From the items below, pick out and copy every line that contains the string "width". Case counts.

------------------------------------------------------------------------

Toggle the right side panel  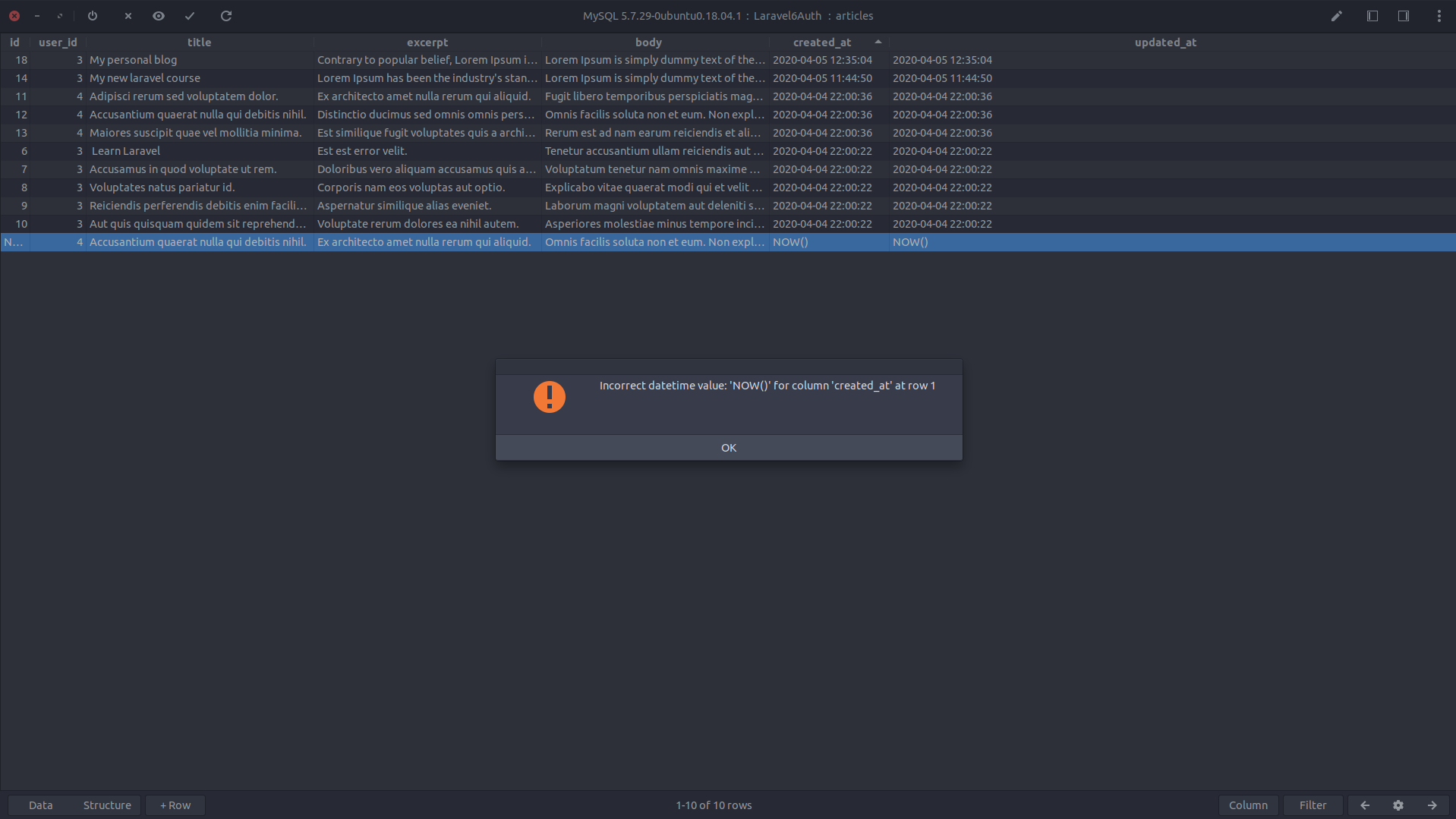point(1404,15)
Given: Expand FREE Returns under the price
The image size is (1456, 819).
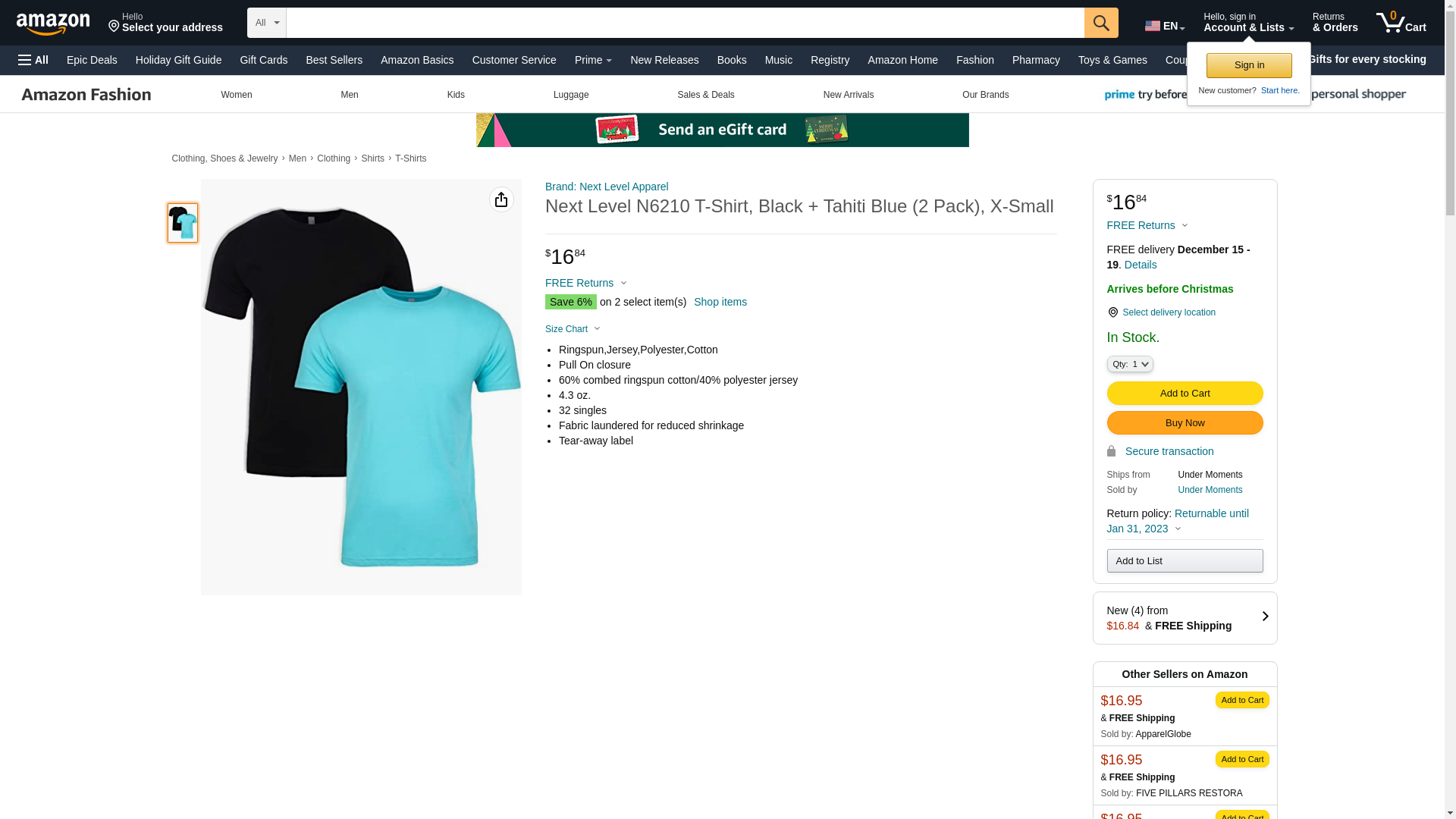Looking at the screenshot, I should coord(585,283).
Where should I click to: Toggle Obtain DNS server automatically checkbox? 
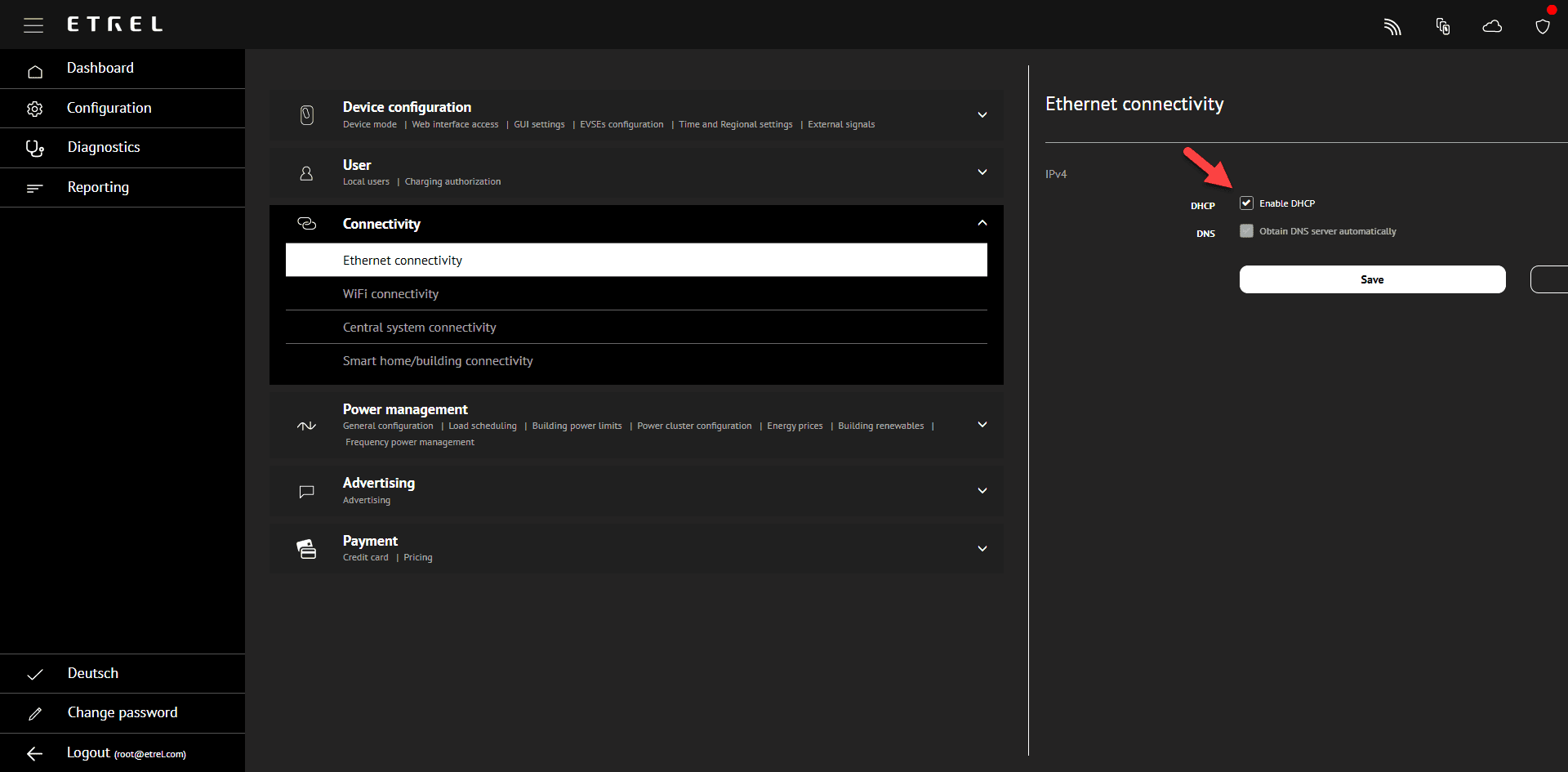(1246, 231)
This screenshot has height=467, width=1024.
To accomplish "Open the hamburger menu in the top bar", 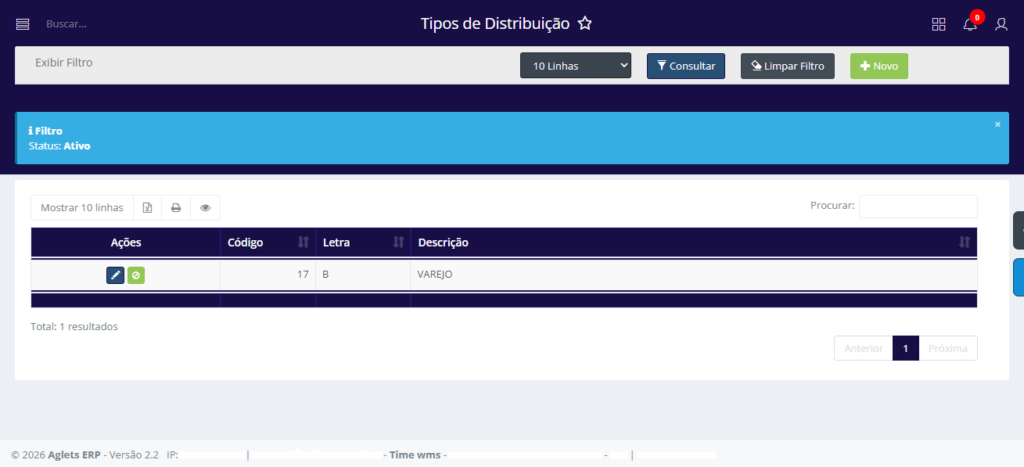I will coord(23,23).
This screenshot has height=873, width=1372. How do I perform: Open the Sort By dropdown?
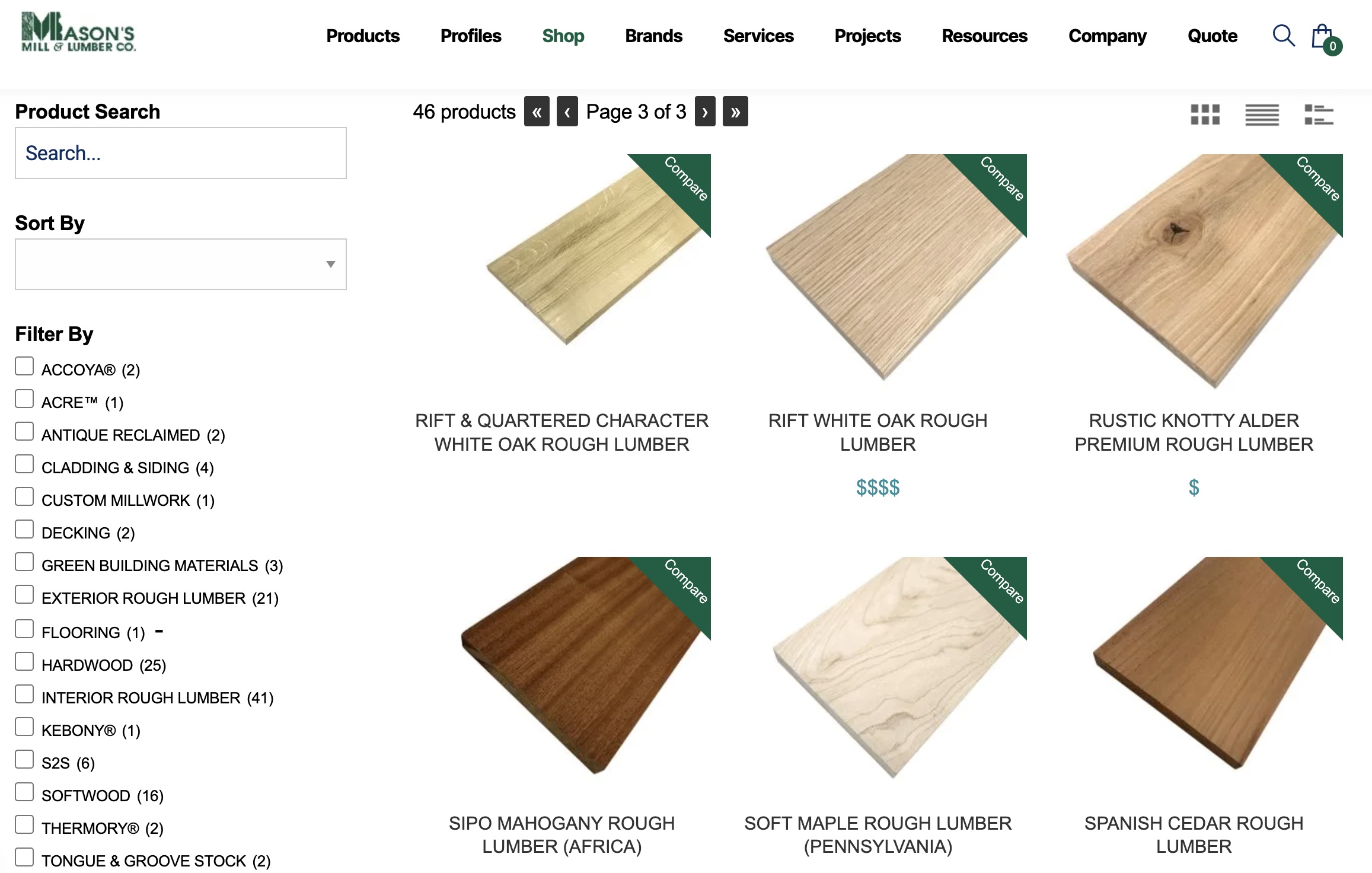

------------------------------------------------------------------------

**ANSWER TO THE PROBLEM:**
This screenshot has height=467, width=1024.
This screenshot has height=873, width=1372. How do I perform: Open the Sort By dropdown?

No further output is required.